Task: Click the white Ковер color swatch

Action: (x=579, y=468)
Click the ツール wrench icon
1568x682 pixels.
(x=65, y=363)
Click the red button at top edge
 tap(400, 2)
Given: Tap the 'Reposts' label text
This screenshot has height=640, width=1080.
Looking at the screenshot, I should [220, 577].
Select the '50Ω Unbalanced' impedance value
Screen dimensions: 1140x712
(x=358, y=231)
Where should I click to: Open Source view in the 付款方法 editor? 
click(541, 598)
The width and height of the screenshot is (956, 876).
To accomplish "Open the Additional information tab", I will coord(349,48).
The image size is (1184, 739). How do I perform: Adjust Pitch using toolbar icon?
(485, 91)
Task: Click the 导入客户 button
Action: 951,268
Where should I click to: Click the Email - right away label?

Directions for this task: The full set of records should be duplicated exactly.

Solution for this task:
Task: Click the white Ковер color swatch

Action: (x=579, y=468)
Click the ツール wrench icon
1568x682 pixels.
(x=65, y=363)
Click the red button at top edge
 tap(400, 2)
Given: Tap the 'Reposts' label text
This screenshot has height=640, width=1080.
Looking at the screenshot, I should [220, 577].
Select the '50Ω Unbalanced' impedance value
Screen dimensions: 1140x712
(x=358, y=231)
Where should I click to: Open Source view in the 付款方法 editor? 
click(541, 598)
The width and height of the screenshot is (956, 876).
To accomplish "Open the Additional information tab", I will coord(349,48).
The image size is (1184, 739). How do I perform: Adjust Pitch using toolbar icon?
(485, 91)
Task: Click the 导入客户 button
Action: 951,268
Where should I click to: Click the Email - right away label?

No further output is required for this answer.